Short problem: Reproduce every one of the records below word for word, line by line, without changing anything.

Given data:
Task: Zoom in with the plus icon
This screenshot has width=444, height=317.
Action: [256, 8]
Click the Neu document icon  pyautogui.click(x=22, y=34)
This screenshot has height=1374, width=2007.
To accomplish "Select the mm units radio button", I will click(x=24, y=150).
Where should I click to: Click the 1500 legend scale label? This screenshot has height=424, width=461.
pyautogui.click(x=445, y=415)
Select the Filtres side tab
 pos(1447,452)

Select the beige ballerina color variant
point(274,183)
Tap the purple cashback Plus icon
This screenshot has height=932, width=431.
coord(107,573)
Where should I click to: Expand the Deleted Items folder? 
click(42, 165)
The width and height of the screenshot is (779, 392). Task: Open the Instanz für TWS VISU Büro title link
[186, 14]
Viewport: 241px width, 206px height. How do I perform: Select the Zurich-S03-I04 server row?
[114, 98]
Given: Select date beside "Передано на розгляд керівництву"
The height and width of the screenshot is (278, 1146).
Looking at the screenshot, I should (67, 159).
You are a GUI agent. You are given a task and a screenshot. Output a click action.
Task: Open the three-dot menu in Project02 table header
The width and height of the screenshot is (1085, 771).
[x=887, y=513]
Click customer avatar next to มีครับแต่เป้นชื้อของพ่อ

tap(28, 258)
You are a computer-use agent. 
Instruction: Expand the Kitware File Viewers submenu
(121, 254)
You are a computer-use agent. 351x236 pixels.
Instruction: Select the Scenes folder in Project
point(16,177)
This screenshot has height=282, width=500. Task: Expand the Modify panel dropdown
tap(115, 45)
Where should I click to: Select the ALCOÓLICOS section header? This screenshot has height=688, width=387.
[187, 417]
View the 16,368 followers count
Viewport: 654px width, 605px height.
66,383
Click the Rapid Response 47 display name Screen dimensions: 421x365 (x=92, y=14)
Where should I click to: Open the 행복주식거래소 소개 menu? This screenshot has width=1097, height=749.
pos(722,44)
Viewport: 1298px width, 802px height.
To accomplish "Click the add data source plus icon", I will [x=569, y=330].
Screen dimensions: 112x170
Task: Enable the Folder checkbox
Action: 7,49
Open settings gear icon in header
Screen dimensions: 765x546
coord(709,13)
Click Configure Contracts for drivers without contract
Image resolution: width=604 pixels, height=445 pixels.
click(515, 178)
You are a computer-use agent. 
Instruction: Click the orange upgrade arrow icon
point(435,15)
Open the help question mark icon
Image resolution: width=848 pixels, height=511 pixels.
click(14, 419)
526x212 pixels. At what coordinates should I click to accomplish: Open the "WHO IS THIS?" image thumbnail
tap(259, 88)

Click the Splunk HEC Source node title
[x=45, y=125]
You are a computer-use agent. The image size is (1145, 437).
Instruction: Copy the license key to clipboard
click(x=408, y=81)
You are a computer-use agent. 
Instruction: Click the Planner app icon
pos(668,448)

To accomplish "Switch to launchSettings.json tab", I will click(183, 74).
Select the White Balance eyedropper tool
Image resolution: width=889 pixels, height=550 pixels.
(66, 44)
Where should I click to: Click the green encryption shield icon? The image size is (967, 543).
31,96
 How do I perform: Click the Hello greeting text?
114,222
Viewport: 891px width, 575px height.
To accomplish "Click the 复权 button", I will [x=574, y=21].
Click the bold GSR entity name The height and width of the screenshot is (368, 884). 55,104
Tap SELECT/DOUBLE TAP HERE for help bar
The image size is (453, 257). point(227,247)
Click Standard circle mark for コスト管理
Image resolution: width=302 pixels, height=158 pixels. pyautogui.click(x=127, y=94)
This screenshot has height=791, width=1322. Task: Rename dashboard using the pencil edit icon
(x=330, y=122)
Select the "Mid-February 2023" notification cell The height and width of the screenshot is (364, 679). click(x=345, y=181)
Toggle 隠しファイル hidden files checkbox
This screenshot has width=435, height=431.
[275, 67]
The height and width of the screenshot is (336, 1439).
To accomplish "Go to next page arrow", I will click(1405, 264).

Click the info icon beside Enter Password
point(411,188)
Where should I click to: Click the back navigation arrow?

Exercise answer:
Task: Zoom in with the plus icon
This screenshot has width=444, height=317.
Action: [256, 8]
Click the Neu document icon  pyautogui.click(x=22, y=34)
This screenshot has height=1374, width=2007.
To accomplish "Select the mm units radio button", I will click(x=24, y=150).
Where should I click to: Click the 1500 legend scale label? This screenshot has height=424, width=461.
pyautogui.click(x=445, y=415)
Select the Filtres side tab
 pos(1447,452)

Select the beige ballerina color variant
point(274,183)
Tap the purple cashback Plus icon
This screenshot has height=932, width=431.
coord(107,573)
Where should I click to: Expand the Deleted Items folder? 
click(42, 165)
The width and height of the screenshot is (779, 392). Task: Open the Instanz für TWS VISU Büro title link
[186, 14]
Viewport: 241px width, 206px height. How do I perform: Select the Zurich-S03-I04 server row?
[114, 98]
Given: Select date beside "Передано на розгляд керівництву"
The height and width of the screenshot is (278, 1146).
Looking at the screenshot, I should (67, 159).
You are a GUI agent. You are given a task and a screenshot. Output a click action.
Task: Open the three-dot menu in Project02 table header
The width and height of the screenshot is (1085, 771).
[x=887, y=513]
Click customer avatar next to มีครับแต่เป้นชื้อของพ่อ

tap(28, 258)
You are a computer-use agent. 
Instruction: Expand the Kitware File Viewers submenu
(121, 254)
You are a computer-use agent. 351x236 pixels.
Instruction: Select the Scenes folder in Project
point(16,177)
This screenshot has height=282, width=500. Task: Expand the Modify panel dropdown
tap(115, 45)
Where should I click to: Select the ALCOÓLICOS section header? This screenshot has height=688, width=387.
[187, 417]
View the 16,368 followers count
Viewport: 654px width, 605px height.
66,383
Click the Rapid Response 47 display name Screen dimensions: 421x365 (x=92, y=14)
Where should I click to: Open the 행복주식거래소 소개 menu? This screenshot has width=1097, height=749.
pos(722,44)
Viewport: 1298px width, 802px height.
To accomplish "Click the add data source plus icon", I will [x=569, y=330].
Screen dimensions: 112x170
Task: Enable the Folder checkbox
Action: 7,49
Open settings gear icon in header
Screen dimensions: 765x546
coord(709,13)
Click Configure Contracts for drivers without contract
Image resolution: width=604 pixels, height=445 pixels.
click(515, 178)
You are a computer-use agent. 
Instruction: Click the orange upgrade arrow icon
point(435,15)
Open the help question mark icon
Image resolution: width=848 pixels, height=511 pixels.
click(14, 419)
526x212 pixels. At what coordinates should I click to accomplish: Open the "WHO IS THIS?" image thumbnail
tap(259, 88)

Click the Splunk HEC Source node title
[x=45, y=125]
You are a computer-use agent. The image size is (1145, 437).
Instruction: Copy the license key to clipboard
click(x=408, y=81)
You are a computer-use agent. 
Instruction: Click the Planner app icon
pos(668,448)

To accomplish "Switch to launchSettings.json tab", I will click(183, 74).
Select the White Balance eyedropper tool
Image resolution: width=889 pixels, height=550 pixels.
(66, 44)
Where should I click to: Click the green encryption shield icon? The image size is (967, 543).
31,96
 How do I perform: Click the Hello greeting text?
114,222
Viewport: 891px width, 575px height.
To accomplish "Click the 复权 button", I will [x=574, y=21].
Click the bold GSR entity name The height and width of the screenshot is (368, 884). 55,104
Tap SELECT/DOUBLE TAP HERE for help bar
The image size is (453, 257). point(227,247)
Click Standard circle mark for コスト管理
Image resolution: width=302 pixels, height=158 pixels. pyautogui.click(x=127, y=94)
This screenshot has height=791, width=1322. Task: Rename dashboard using the pencil edit icon
(x=330, y=122)
Select the "Mid-February 2023" notification cell The height and width of the screenshot is (364, 679). click(x=345, y=181)
Toggle 隠しファイル hidden files checkbox
This screenshot has width=435, height=431.
[275, 67]
The height and width of the screenshot is (336, 1439).
To accomplish "Go to next page arrow", I will click(1405, 264).

Click the info icon beside Enter Password
point(411,188)
Where should I click to: Click the back navigation arrow?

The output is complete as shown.